----- Given data -----

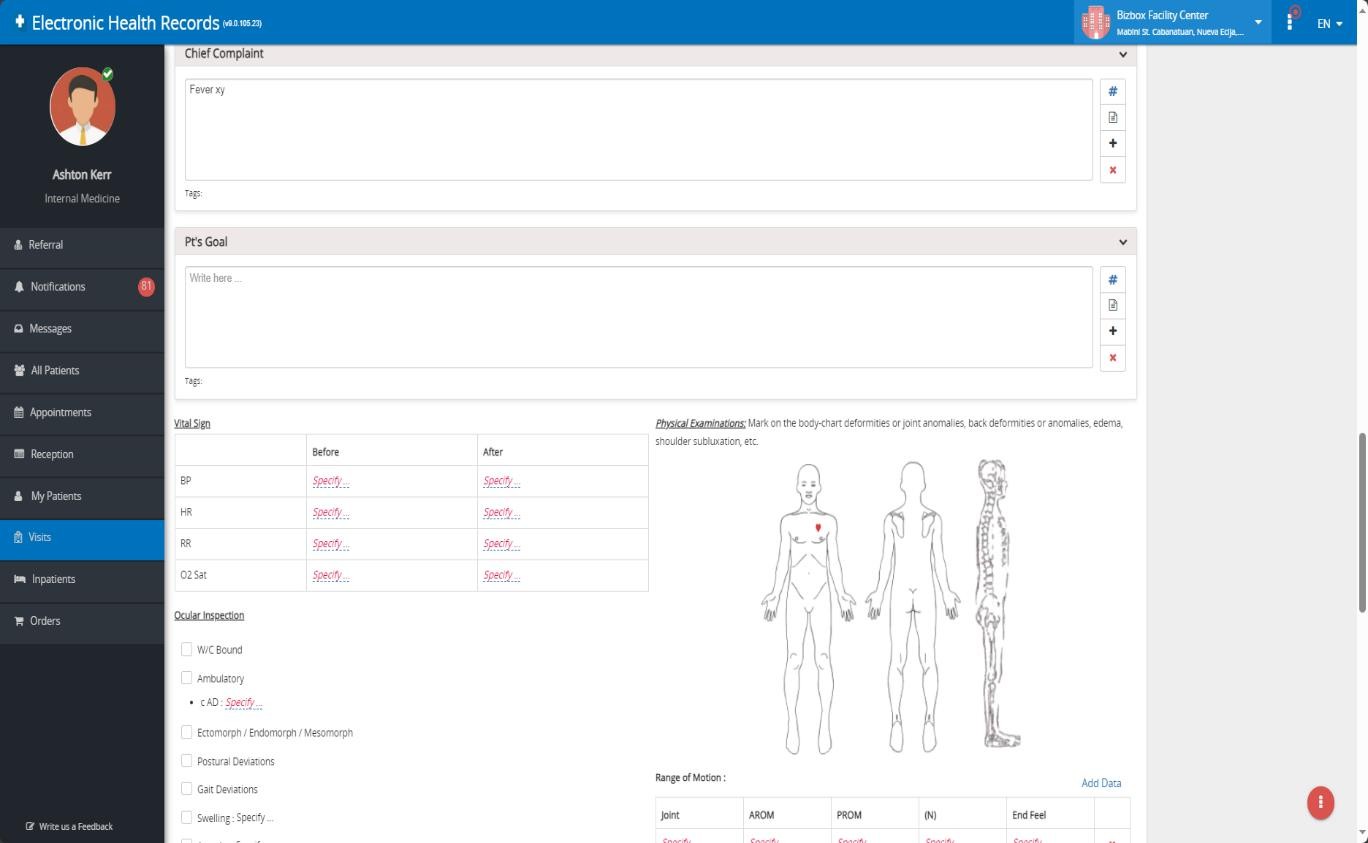Open the template document icon beside Pt's Goal
This screenshot has height=843, width=1368.
1112,304
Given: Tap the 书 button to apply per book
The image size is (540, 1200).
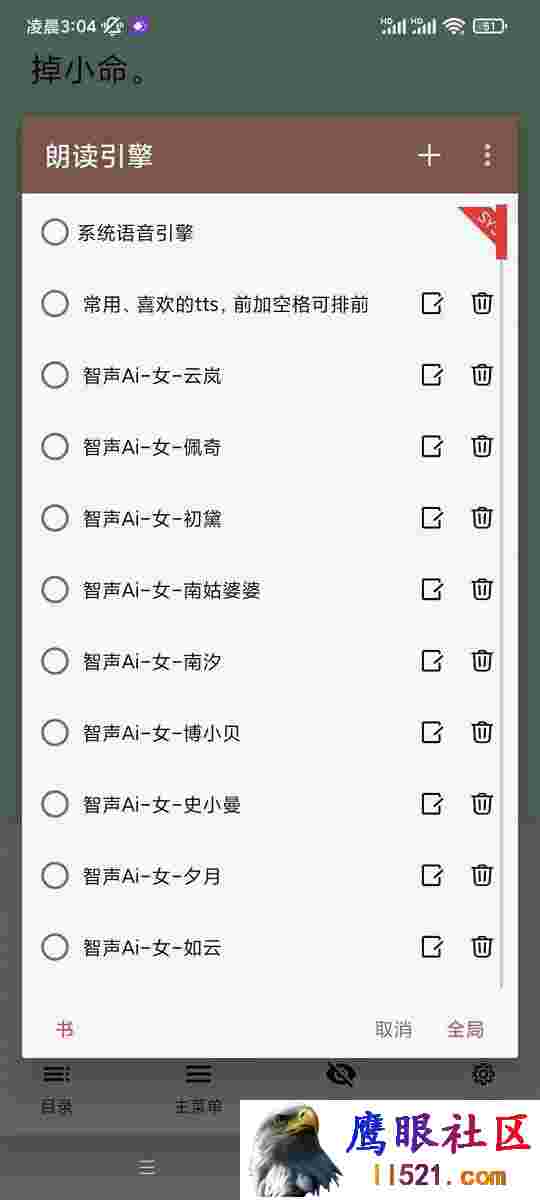Looking at the screenshot, I should 64,1029.
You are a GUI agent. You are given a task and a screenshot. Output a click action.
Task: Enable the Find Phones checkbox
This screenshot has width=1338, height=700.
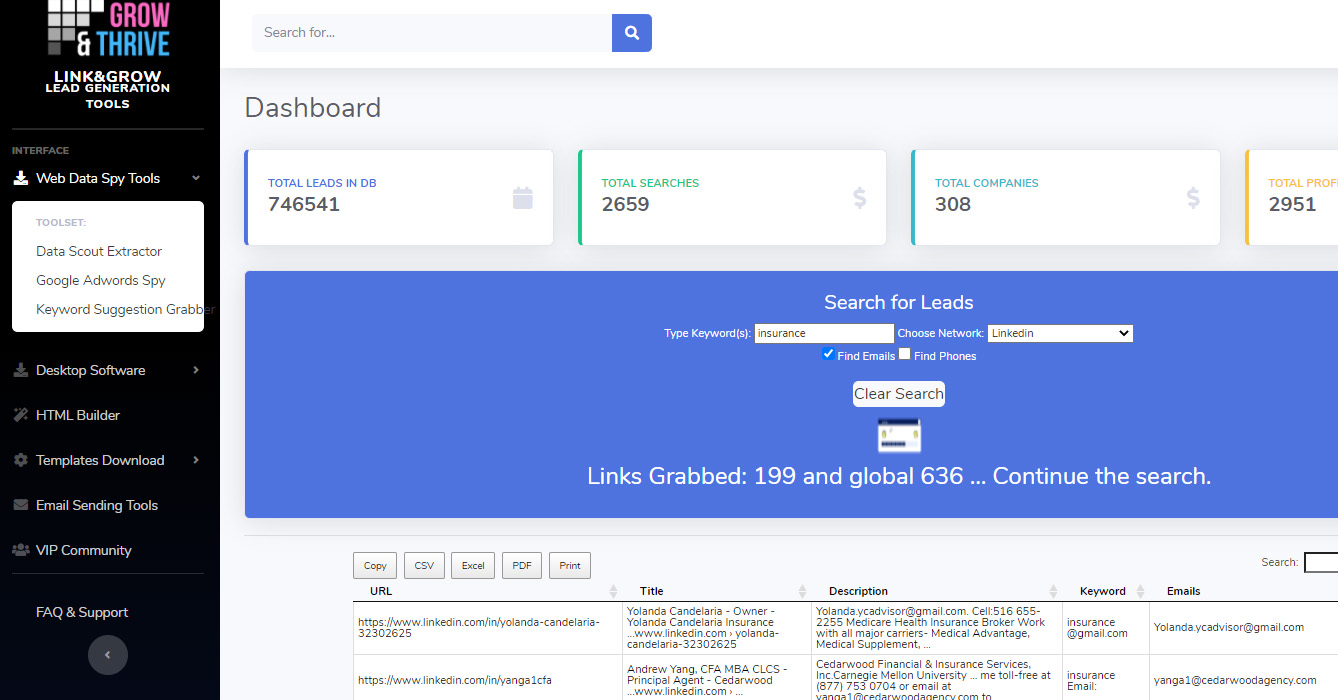(x=904, y=354)
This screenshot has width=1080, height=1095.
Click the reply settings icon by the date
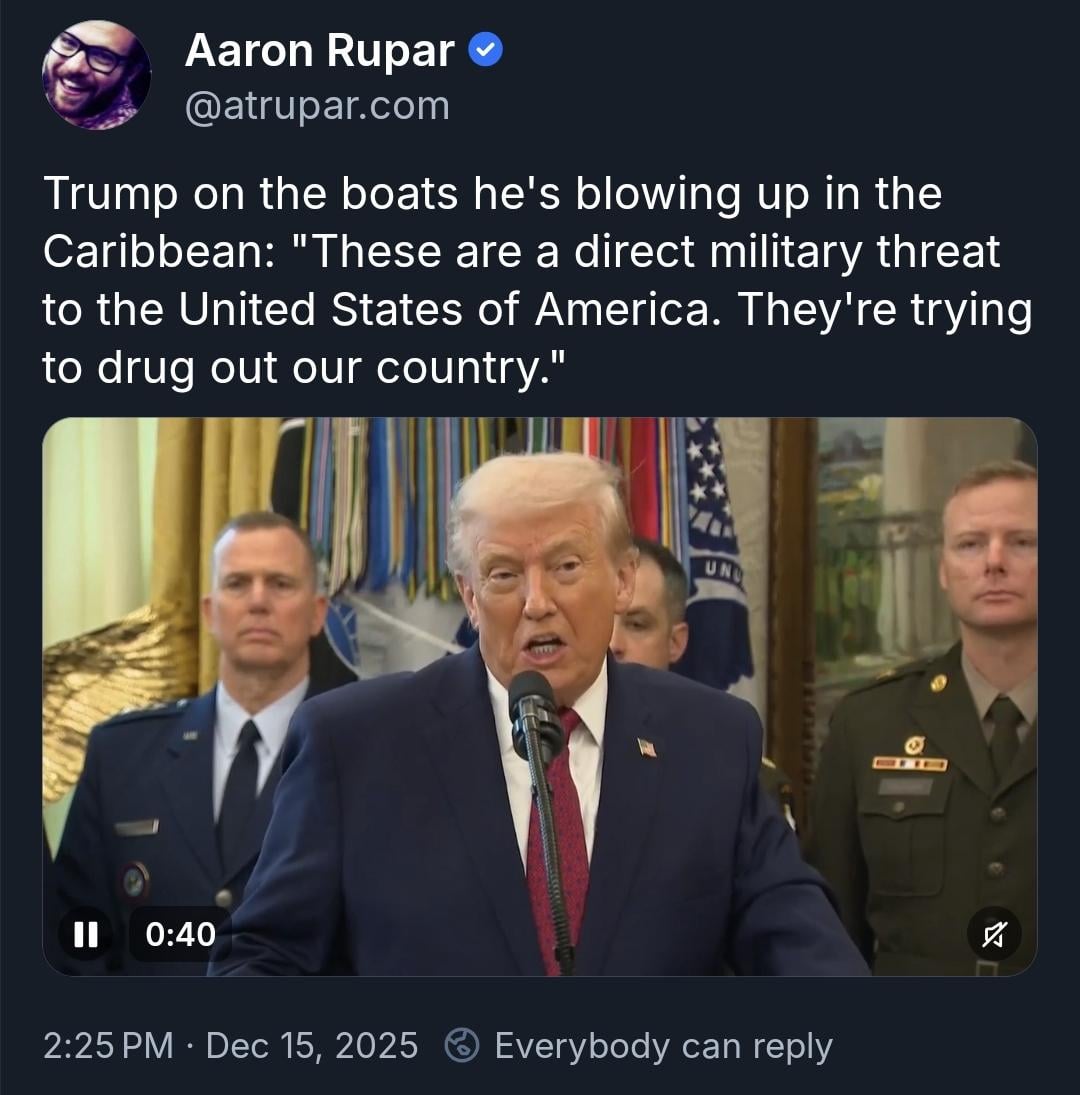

-----

Problem description:
With the pictures omitted, print the lines above exactly, beginning at the line with "The image size is (540, 1200)." and going on through the line with "Task: Enable the Find Phones checkbox".

Your response:
The image size is (540, 1200).
Looking at the screenshot, I should 64,1029.
You are a GUI agent. You are given a task and a screenshot. Output a click action.
Task: Enable the Find Phones checkbox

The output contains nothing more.